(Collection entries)
-- -- --

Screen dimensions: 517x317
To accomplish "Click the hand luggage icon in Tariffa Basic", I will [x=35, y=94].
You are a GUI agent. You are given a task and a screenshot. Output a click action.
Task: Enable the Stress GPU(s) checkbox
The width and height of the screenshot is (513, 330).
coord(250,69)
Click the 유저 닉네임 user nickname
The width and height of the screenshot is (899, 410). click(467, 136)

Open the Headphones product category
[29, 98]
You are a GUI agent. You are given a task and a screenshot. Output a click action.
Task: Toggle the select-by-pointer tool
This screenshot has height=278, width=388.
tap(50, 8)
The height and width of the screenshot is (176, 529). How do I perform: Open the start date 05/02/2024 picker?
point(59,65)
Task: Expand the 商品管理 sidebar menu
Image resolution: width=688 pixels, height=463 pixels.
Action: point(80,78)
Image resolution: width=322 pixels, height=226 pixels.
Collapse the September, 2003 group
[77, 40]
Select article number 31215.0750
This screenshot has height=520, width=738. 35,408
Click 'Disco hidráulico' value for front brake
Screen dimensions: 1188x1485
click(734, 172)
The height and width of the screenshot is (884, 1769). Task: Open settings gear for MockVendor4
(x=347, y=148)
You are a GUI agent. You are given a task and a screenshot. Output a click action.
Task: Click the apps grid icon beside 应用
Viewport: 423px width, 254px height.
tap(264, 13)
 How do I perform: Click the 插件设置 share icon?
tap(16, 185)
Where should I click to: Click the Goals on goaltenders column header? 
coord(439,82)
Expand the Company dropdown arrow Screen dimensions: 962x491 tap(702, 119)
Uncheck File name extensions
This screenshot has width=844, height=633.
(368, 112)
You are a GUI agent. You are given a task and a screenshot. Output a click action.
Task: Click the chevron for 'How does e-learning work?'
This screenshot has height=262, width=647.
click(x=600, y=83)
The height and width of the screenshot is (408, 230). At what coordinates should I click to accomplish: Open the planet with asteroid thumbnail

-- -- --

◆ **Assignment**: Repeat every record above. Each one must match exactly.

◆ **Finished task**:
Screen dimensions: 517x317
To accomplish "Click the hand luggage icon in Tariffa Basic", I will [x=35, y=94].
You are a GUI agent. You are given a task and a screenshot. Output a click action.
Task: Enable the Stress GPU(s) checkbox
The width and height of the screenshot is (513, 330).
coord(250,69)
Click the 유저 닉네임 user nickname
The width and height of the screenshot is (899, 410). click(467, 136)

Open the Headphones product category
[29, 98]
You are a GUI agent. You are given a task and a screenshot. Output a click action.
Task: Toggle the select-by-pointer tool
This screenshot has height=278, width=388.
tap(50, 8)
The height and width of the screenshot is (176, 529). How do I perform: Open the start date 05/02/2024 picker?
point(59,65)
Task: Expand the 商品管理 sidebar menu
Image resolution: width=688 pixels, height=463 pixels.
Action: point(80,78)
Image resolution: width=322 pixels, height=226 pixels.
Collapse the September, 2003 group
[77, 40]
Select article number 31215.0750
This screenshot has height=520, width=738. 35,408
Click 'Disco hidráulico' value for front brake
Screen dimensions: 1188x1485
click(734, 172)
The height and width of the screenshot is (884, 1769). Task: Open settings gear for MockVendor4
(x=347, y=148)
You are a GUI agent. You are given a task and a screenshot. Output a click action.
Task: Click the apps grid icon beside 应用
Viewport: 423px width, 254px height.
tap(264, 13)
 How do I perform: Click the 插件设置 share icon?
tap(16, 185)
Where should I click to: Click the Goals on goaltenders column header? 
coord(439,82)
Expand the Company dropdown arrow Screen dimensions: 962x491 tap(702, 119)
Uncheck File name extensions
This screenshot has width=844, height=633.
(368, 112)
You are a GUI agent. You are given a task and a screenshot. Output a click action.
Task: Click the chevron for 'How does e-learning work?'
This screenshot has height=262, width=647.
click(x=600, y=83)
The height and width of the screenshot is (408, 230). At what coordinates should I click to accomplish: Open the planet with asteroid thumbnail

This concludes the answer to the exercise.